Al principio el sistema se tocó suavemente y luego, a lo sumo, se reconoció voluntad reformadora (de ahí el nombre de la Ley de Reforma Política) y no constituyente. La misma Ley de Reforma Política era una Ley Fundamental del Régimen, aprobada según el procedimiento fijado para ello. Las Cortes elegidas a partir de la Ley de Reforma Política era las ordinarias y el procedimiento para elaborar la Constitución fue el establecido para la modificación o adición de las leyes fundamentales.

¿Por qué se siguió un complicado proceso de reformas legales dentro del esquema institucional franquista en vez de convocar unas Cortes Constituyentes? Sencillamente, porque no se podía. Las élites sabían lo que iba suceder, pero muchos cuadros del régimen y el Franquismo sociológico debían ser contemporizados con la idea de que todo iba a ser seguir permaneciendo esencialmente igual, salvo algunas reformas necesarias que la inmensa mayoría reconocían urgentes.

De aquí surgió el mito: en España habíamos sido tan estupendos, que habíamos conseguido cambiar de régimen sin necesidad de hacer una ruptura jurídica. Lo que se había tenido que hacer casi a la fuerza, se convierte en un logro. Muchas personas creen que ésta es una forma óptima de actuar, cuando es raro, costoso y poco deseable.

Los cambios de régimen político pueden hacerse desde una legalidad a otra o con una ruptura de la legalidad. Sin irnos más lejos en la Historia, mucho de los antiguos Estados comunistas rompieron abruptamente con el régimen político anterior y no esperaron una legitimidad procedente de ese régimen.

Hay quiénes consideran que este paso continuo de un régimen a otro es necesario para que haya legitimidad de origen:

Este tweet sostiene que el régimen establecido en la II República era ilegítimo porque no procedía de la legalidad del régimen anterior, sino de la espantada de Alfonso XIII al interpretar correctamente el resultado de esa aparente victoria de los monárquicos en las Elecciones Municipales.

El concepto de “legitimidad de origen” tiene su origen en la clásica distinción de Bartolo de Sassoferrato entre legitimidad de origen y legitimidad de ejercicio. Para ser gobernante seha de poseer un “titulum” que habilite a ello y si no se tiene, se será un usurpador.
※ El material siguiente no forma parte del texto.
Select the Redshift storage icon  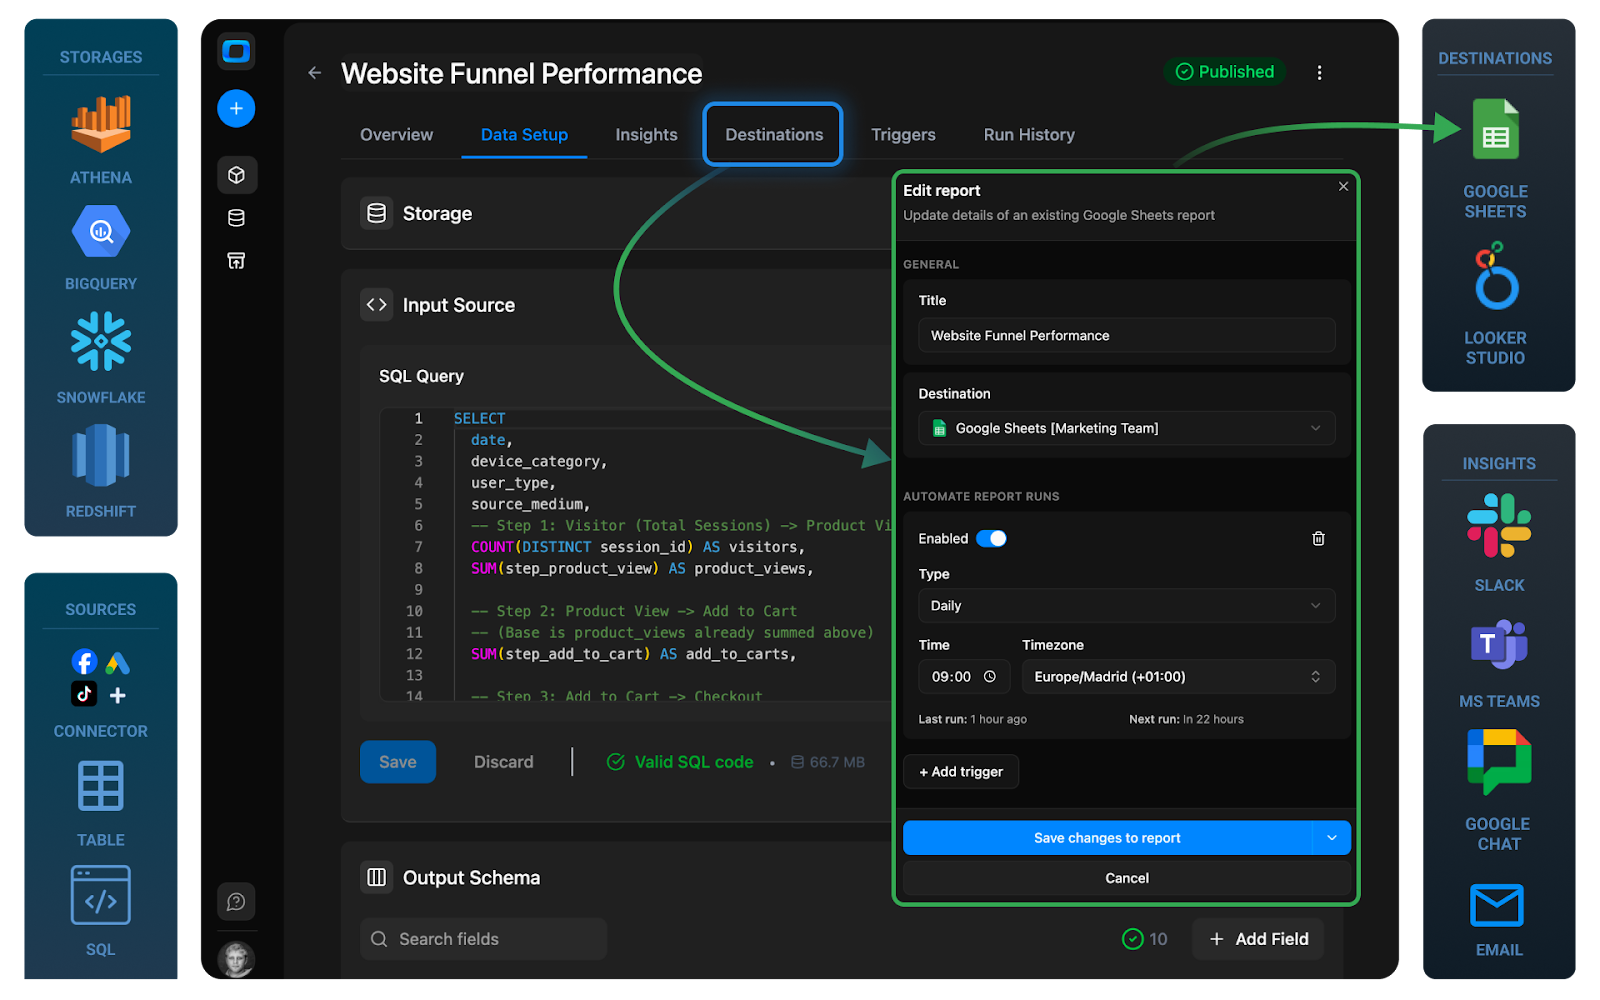tap(100, 457)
Al usurpador, de acuerdo con la doctrina medieval y moderna, se le puede resistir por todos, en todas las condiciones y con todos los medios (hasta Francisco Suárez no se objetó esta postura).

Es lógico que se exija un “titulum” cuando se funciona dentro de un régimen y que se desprecie al que quiere gobernar sin “titulum”, pero exigir “titulum” a un nuevo régimen muestra una confusión conceptual tremenda, ya que el usurpador es una persona, no un régimen.

Pero además si el usurpador se asienta en el poder, termina generando una nueva legitimidad. Europa está llena de patéticos aspirantes a los diferentes tronos, existentes o pasados, fundados en que no se qué costumbre o normas de monarquías desaparecidas y que consideran usurpadores a los demás.

La llamada legitimidad de origen solamente es exigible a las personas y responden respecto al régimen propio. No es exigible al régimen, que prosperará o no dependiendo de su capacidad para sustituir al otro régimen y es una cuestión política y no jurídica. De otro modo, viviríamos en medio de absurdos políticos, jurídicos e históricos, según el cual una régimen no es legítimo porque su monarca originario se hizo con el territorio por la fuerza y no tenía “titulum”.

Y no, la II República ni buscaba ni quería la legitimidad de la Monarquía Alfonsina. Su legitimidad se fundaba, como régimen democrático, en la voluntad del pueblo. No en vano su primer gobierno fue la transformación del Comité Revolucionario, muestra de una clara y sana voluntad rupturista.